In the USFs, nurses work more collegially with doctors, participating in decisions and, in the case of Model B, benefiting from performance-related incentives. Nurses have more opportunities for professional development through continuing education activities, such as individual apprenticeship plans, reading groups, participation in conferences, and meetings to review performance indicators.

Source: Biscaia & Heleno17, Lapão & Pisco18.

The ensuing period (2011-2014) was dominated by the financial crisis and the adoption of thirty-four measures to contain health expenditure, included in the Memorandum of Understanding signed between Portugal and the three financial institutions responsible for the country's financial rescue plan. These measures resulted, among other effects, in lower salaries of health workers, increasing the weekly workload for the vast majority by about 14% and freezing career plans. Also, at the recruitment level, a significant decrease was observed14. The health workforce decreased from 122,580 to 116,884 individuals15.

In primary care, the list of clients per family doctor jumped from 1,500 to 1,900, contributing to a higher workload for doctors and nurses.

This period was one of increased emigration of health professionals, particularly nurses. In the latter case, while by 2010, it is estimated that around 500 had emigrated, by 2011, the number has doubled to 1,000, and in 2012, 2013 and 2014, to 2,000, dropping back to approximately 1,000 over the next four years. During this period, nurses emigrated mainly to England, which registered 781 and 1,211 Portuguese nurses in 2012 and 2013, respectively.

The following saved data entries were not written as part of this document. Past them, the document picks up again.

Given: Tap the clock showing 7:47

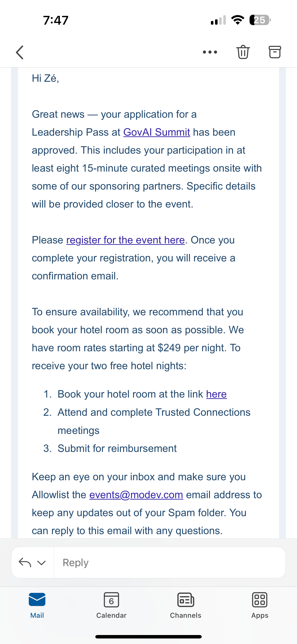Looking at the screenshot, I should pyautogui.click(x=56, y=20).
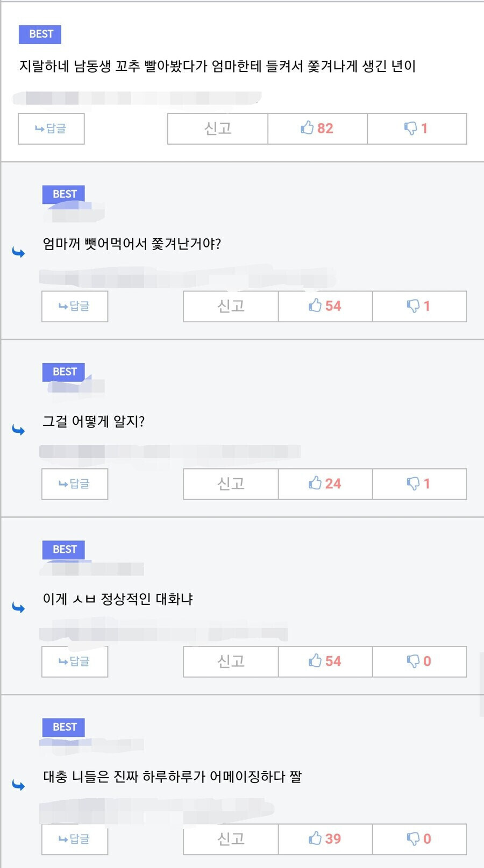This screenshot has height=868, width=484.
Task: Click the 답글 button under '그걸 어떻게 알지?'
Action: 74,483
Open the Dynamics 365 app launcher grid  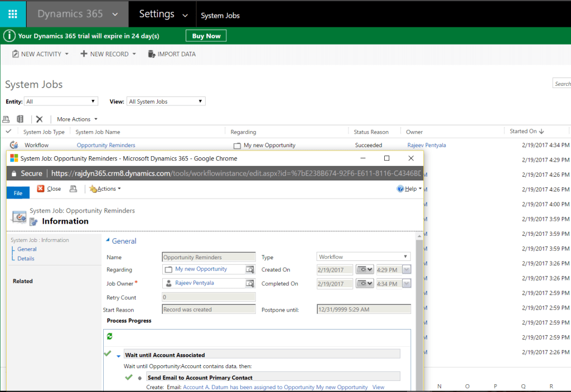click(13, 14)
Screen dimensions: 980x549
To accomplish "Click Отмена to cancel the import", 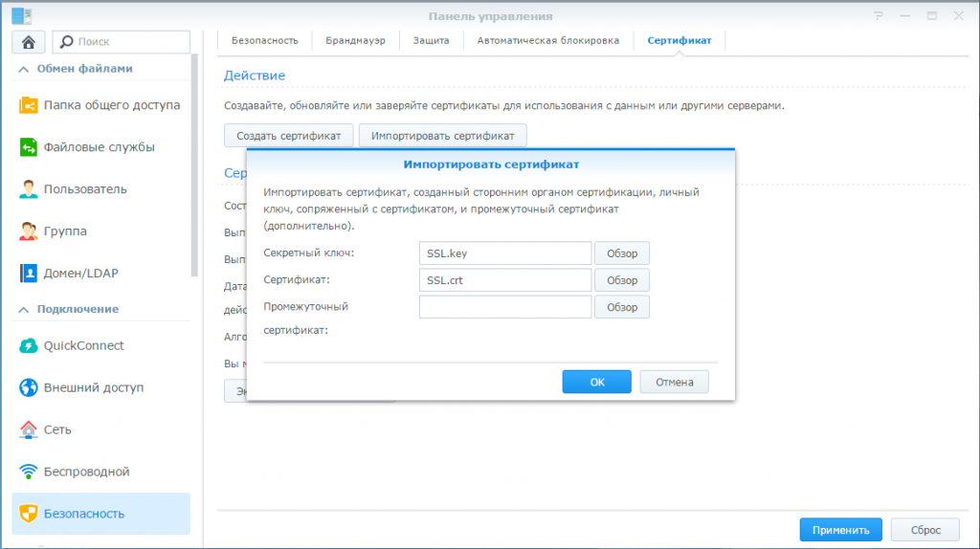I will [674, 382].
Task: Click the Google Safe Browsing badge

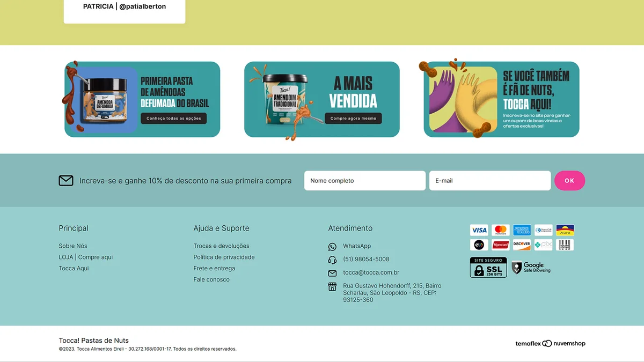Action: point(531,268)
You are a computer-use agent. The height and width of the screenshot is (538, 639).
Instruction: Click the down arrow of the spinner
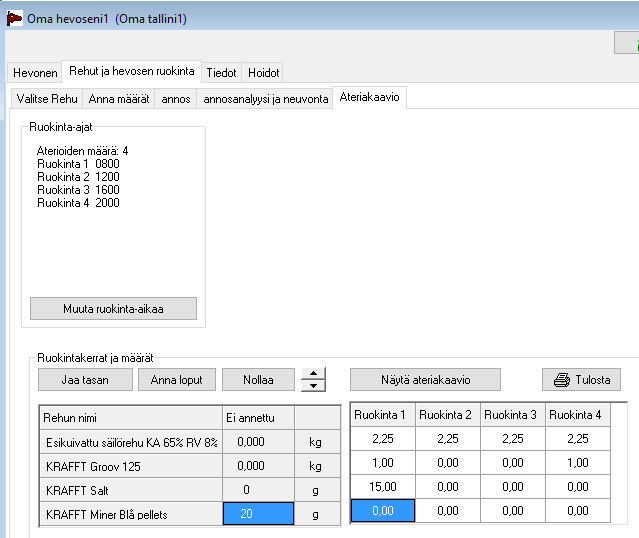[x=313, y=385]
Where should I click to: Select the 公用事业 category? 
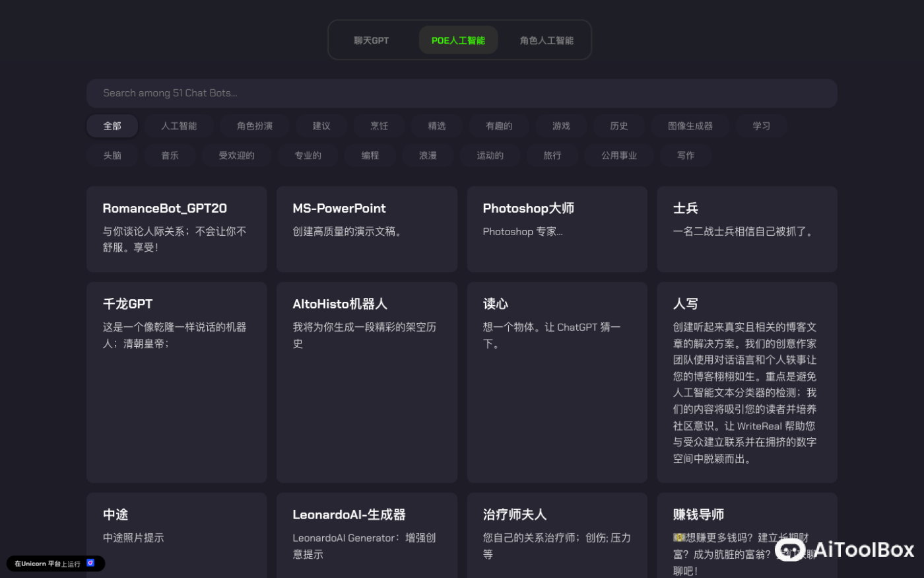pyautogui.click(x=618, y=155)
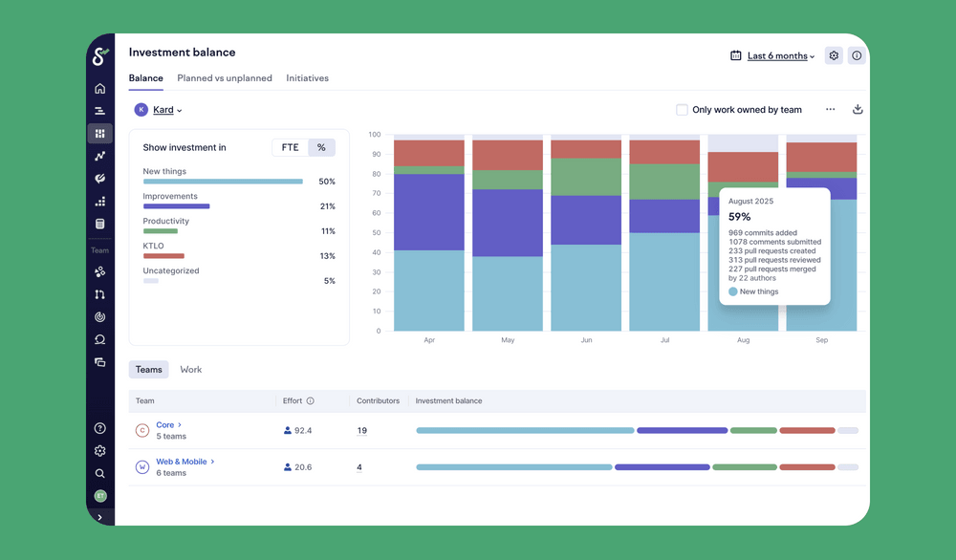
Task: Switch to Planned vs unplanned tab
Action: pyautogui.click(x=225, y=77)
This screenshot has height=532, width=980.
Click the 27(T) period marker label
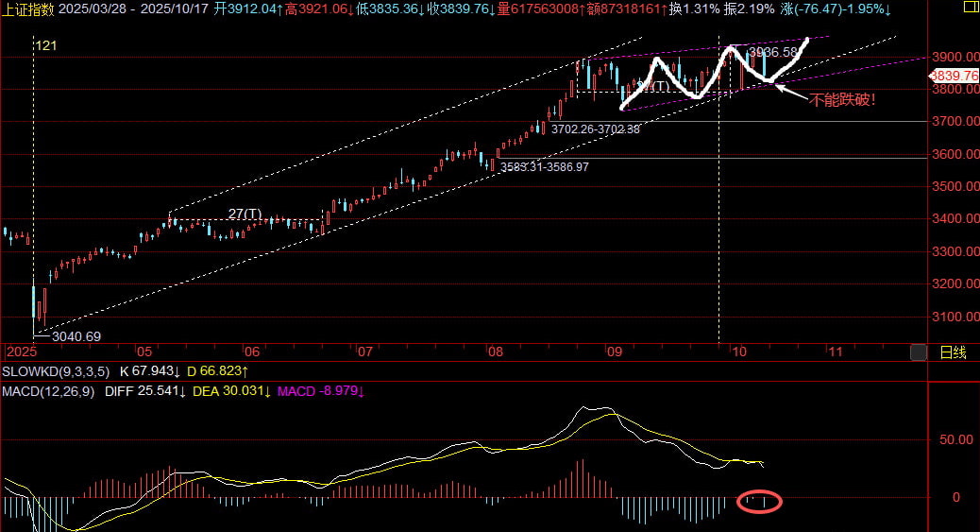point(245,215)
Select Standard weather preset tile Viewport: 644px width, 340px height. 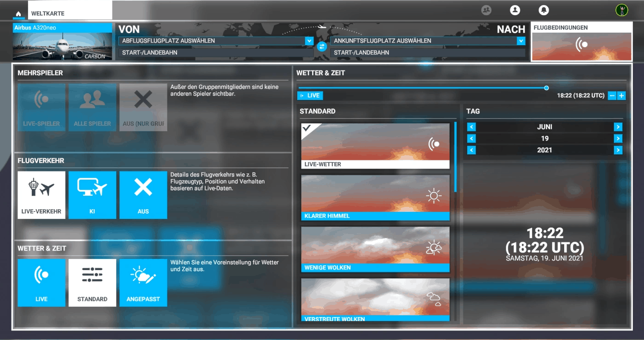[x=92, y=282]
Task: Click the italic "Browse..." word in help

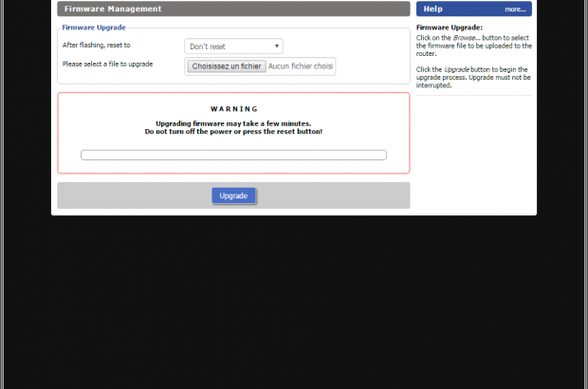Action: pyautogui.click(x=466, y=36)
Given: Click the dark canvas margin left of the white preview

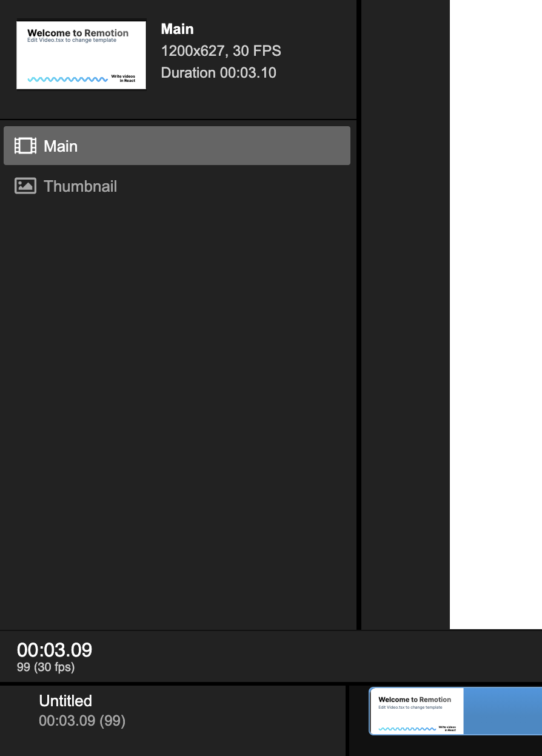Looking at the screenshot, I should point(406,314).
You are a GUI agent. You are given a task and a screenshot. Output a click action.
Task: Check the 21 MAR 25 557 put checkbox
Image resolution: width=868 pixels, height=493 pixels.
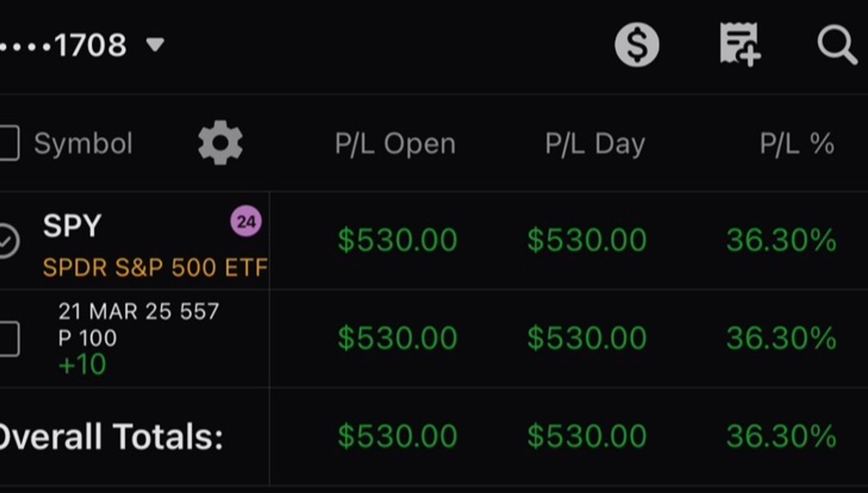coord(8,339)
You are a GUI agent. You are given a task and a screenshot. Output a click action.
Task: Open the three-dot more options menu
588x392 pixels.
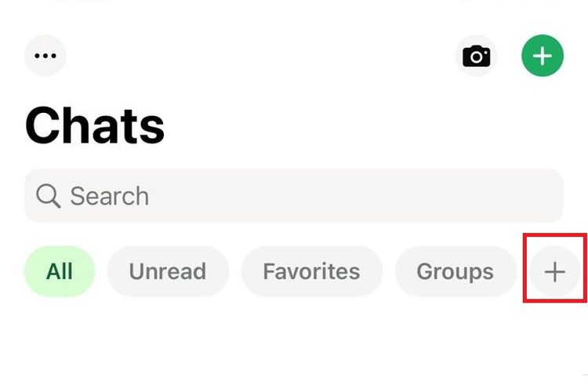(x=45, y=56)
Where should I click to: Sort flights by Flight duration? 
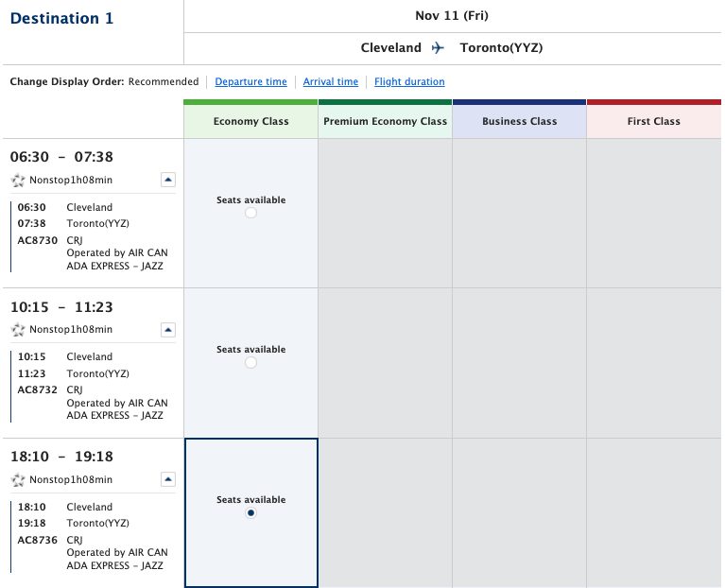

Finding work, better career prospects, professional valorization, and remuneration were the main reasons that led to the emigration of these professionals16.

In 2015, the beginning of a new legislative cycle marked a radical change in the country's socioeconomic orientation, aided by the slight economic growth of the large European countries. A new era of optimism contributed to a slow reversal of austerity in health care: public spending on health has increased since 2015, including on worker remuneration, weekly working hours were reduced and career progression was made possible again. Also, during this legislature, the primary care reform was resumed through the creation of more USFs, the expansion of family doctor coverage, and new forms of contracting, namely, through service agreements. At hospital level, ten institutions selected based on efficiency indicators were allowed greater autonomy, including the management of human resources9. However, staff recruitment remains centralized at the Ministry of Health. Finally, in this last period, the nursing career was reviewed, and specialties valorized, albeit subject to quotas of available posts. The year 2019 was also marked by the discussion of a new Health Basics Law, enacted in August, which reintroduced the full-time exclusivity of health professionals. A common denominator to the different development stages of the SNS and the Portuguese health system in the last 40 years was the lack of a strategic vision guiding the development of the health workforce12,19, in spite of strategic health planning exercises since 199820.

Portuguese nursing in numbers

The establishment of the SNS created a need for more health professionals. In 1980, there were 19,327 doctors in Portugal and 22,144 nurses. The Portuguese population grew 19.6% in the last forty years, the number of doctors by178% (53,657) and that of nurses by 233% (73,650).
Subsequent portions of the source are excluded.